Regiões de concentração de população negra até 1888

Em consequência da concentração negra promovida pela escravidão, o Espírito Santo tem algumas regiões onde os traços da herança cultural africana afloram e expõem-se com mais definição.

O Estado tinha três grandes áreas de maior concentração populacional escrava, por conseguinte de forte presença cultural negra: o norte litorâneo, tendo São Mateus como principal polo; o sul, cujo polo era Cachoeiro de Itapemirim, e a região central, área de influência imediata de Vitória. Foram essas as três áreas econômicas que deram a base da vida capixaba e projetaram inicialmente a capitania e depois a provinciano cenário mais geral.

São Mateus era o maior centro capixaba de escravos e para lá se concentrava a migração dos baianos. Para Castelo, Itabapoana, Itapemirim e margens do Santa Maria da Vitória desciam os mineiros fundadores de florescentes fazendas, providas de grande escravaria cujos braços garantiam a abastança dos senhores, (...) no Itapemirim, a concentração dos escravos na agricultura já era um fato em 1874, pois havia apenas 52 deles na cidade, e 88% da população escrava ativa era de lavradores (19).
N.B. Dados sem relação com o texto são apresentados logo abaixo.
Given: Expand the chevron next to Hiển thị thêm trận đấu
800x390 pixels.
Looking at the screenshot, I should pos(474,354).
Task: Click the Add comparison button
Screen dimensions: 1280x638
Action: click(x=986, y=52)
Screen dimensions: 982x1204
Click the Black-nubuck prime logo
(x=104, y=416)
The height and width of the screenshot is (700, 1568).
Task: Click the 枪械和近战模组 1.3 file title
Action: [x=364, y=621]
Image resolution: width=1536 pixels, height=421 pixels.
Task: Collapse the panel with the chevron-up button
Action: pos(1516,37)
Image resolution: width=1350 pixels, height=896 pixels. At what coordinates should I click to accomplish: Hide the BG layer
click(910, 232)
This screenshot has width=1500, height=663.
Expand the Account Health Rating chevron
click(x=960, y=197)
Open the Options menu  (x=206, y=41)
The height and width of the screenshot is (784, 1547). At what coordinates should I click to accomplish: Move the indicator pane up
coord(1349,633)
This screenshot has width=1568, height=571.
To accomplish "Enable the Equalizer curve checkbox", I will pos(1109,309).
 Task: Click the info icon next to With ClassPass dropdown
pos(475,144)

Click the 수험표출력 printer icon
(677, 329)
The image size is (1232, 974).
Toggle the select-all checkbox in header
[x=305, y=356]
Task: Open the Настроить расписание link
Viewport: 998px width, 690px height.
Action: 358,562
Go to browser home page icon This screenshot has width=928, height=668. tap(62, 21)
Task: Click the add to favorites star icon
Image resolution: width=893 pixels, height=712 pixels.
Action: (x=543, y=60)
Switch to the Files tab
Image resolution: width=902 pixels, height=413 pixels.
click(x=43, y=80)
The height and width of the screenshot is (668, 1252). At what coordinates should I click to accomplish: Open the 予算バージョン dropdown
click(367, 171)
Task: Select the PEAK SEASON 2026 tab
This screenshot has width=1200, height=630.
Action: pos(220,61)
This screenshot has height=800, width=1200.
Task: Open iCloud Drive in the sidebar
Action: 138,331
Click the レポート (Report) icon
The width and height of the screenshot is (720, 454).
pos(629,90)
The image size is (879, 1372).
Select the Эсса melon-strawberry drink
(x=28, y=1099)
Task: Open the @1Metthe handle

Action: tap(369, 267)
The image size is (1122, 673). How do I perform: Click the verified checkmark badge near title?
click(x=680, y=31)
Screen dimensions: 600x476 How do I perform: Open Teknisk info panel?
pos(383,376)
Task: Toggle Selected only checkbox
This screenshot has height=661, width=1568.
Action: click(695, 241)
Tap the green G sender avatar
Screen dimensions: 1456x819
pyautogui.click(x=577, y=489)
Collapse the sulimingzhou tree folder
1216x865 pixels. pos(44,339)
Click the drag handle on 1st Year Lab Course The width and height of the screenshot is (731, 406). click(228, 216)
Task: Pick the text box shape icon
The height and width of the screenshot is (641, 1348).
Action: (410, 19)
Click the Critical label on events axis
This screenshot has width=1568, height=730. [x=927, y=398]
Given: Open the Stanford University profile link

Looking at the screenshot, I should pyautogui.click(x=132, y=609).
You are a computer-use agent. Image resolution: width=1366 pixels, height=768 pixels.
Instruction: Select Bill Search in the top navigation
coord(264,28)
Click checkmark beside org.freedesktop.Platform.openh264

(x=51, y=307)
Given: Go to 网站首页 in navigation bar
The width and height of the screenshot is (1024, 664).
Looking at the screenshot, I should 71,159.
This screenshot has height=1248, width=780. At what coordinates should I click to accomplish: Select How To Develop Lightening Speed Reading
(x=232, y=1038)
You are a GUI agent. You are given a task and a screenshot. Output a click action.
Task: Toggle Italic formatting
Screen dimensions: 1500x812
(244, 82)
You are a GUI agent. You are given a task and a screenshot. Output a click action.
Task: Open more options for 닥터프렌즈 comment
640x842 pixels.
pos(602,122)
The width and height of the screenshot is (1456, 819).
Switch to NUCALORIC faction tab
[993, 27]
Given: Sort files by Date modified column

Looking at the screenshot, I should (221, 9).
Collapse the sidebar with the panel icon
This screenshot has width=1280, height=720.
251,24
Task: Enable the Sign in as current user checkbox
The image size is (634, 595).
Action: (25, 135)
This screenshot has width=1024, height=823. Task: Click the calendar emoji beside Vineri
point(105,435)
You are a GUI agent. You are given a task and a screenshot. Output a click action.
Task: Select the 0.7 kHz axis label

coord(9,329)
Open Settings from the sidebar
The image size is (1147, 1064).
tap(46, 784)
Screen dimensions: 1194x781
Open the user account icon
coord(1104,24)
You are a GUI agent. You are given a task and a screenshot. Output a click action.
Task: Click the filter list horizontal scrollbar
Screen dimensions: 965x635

Essas três regiões eram tão importantes para a distribuição de força de trabalho escrava que depois de 1850, apesar do fim do tráfico, os portos das regiões de Itapemirim, Vitória, São Mateus e Guarapari ainda receberam muitos escravos, via contrabando. Mesmo a região de Santa Leopoldina, área de colonização alemã, tinha numerosos escravos (20). É necessário lembrar que falar em áreas de concentração não significa afirmar que fora delas não havia negros.

A região de Vitória, área de povoamento antigo e sede da capital, estava entre aquelas abarrotadas de escravos, nas primeiras décadas do século XIX; eles constituíam 40% da população nos censos de 1824 e 1872 e a região concentrava mais da metade dos escravos da Província, cerca de 7.000, num total de 13.000 (21).

Quando, no início do século XIX, as fazendas de café das regiões central e sul superaram as de cana-de-açúcar, houve a ampliação da exploração do trabalho escravo. Isso fez com que praticamente dobrasse o número de negros nessas áreas, enquanto permanecia estável, ou até mesmo diminuía o número de negros escravizados na parte norte.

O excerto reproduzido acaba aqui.